あちこちに、起き上がれないまま死んでしまった人々が、たおれていました。
石じぞうも、すなの中から顔だけ出してたおれていました。それでも、まんまるい顔は、いつものようにわらっていました。
ずっと向こうのほうから、やけのこったぼろぎれが、風にふかれてやってきました。
よく見ると、それはぼろぎれではなく、やけどをした女の子でした。
女の子は、はだしでした。服もすっかりやけて、ぼろぎれをまきつけているだけでした。
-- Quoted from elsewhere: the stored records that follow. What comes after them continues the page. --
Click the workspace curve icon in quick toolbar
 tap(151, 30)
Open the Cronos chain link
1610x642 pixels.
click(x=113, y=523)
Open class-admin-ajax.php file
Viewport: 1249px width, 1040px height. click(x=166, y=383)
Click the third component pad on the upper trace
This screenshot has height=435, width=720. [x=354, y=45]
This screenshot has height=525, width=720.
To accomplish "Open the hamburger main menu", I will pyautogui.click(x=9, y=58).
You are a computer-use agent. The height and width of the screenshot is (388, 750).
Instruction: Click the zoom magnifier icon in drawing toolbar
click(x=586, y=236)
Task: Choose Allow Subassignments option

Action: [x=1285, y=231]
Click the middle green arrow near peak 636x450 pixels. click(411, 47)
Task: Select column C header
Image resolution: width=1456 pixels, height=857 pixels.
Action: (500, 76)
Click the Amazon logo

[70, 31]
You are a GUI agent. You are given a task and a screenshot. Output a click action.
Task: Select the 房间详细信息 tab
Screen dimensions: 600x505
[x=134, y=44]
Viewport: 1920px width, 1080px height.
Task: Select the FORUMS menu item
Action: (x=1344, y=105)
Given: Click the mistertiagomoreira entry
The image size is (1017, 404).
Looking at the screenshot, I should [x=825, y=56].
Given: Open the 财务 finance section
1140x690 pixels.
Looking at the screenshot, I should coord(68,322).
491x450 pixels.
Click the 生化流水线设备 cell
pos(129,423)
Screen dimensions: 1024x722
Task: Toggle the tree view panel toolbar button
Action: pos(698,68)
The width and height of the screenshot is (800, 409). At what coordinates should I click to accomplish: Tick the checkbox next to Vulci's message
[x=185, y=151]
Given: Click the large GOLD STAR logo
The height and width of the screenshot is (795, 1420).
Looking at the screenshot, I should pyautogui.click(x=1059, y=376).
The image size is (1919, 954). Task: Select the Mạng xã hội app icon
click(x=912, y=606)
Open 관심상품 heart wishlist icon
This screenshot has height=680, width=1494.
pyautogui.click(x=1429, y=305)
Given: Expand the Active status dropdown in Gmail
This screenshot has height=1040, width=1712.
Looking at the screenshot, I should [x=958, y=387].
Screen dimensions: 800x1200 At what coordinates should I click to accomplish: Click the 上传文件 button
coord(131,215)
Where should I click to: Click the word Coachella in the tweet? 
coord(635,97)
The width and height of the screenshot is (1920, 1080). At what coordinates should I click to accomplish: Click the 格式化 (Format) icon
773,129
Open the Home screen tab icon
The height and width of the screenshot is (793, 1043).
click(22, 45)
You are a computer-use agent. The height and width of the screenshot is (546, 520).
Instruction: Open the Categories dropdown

ぼろぎれのところどころに、ほんの少し、うす青い色が見えます。
「おじぞうさん、わらってる。」と言って、通りすぎたことのある、あの女の子でした。
女の子は、石じぞうのところまで、ゆらゆらとたどりつきました。けれど、もう、ひと足も進めなくなったのか、すわりこんでしまいました。そしてそのまま、うつぶせにたおれました。
うつぶせにたおれたはずです。女の子のせなかは、べったりとやけどをしていました。それはまるで、せなか一面に、まっかなぼたんの花でも、はりつけているように見えました。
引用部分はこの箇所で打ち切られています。